>>>

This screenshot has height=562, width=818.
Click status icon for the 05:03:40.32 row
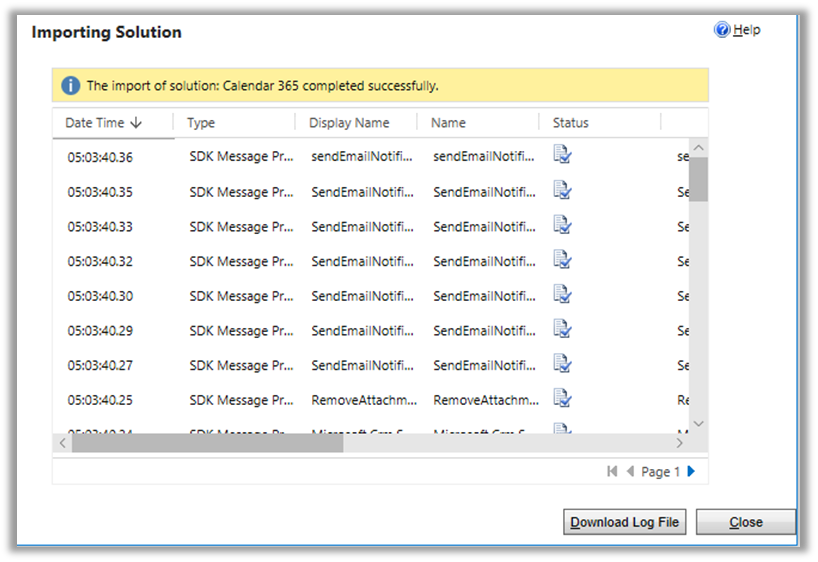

<<<
>>>

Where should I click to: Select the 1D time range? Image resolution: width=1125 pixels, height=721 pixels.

<<<
>>>

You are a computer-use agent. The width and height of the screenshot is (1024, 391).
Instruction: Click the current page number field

<<<

> Assignment: Taking the material above, report how many of its lines contain the word "screenshot". Add nothing else.

> Answer for the task: 2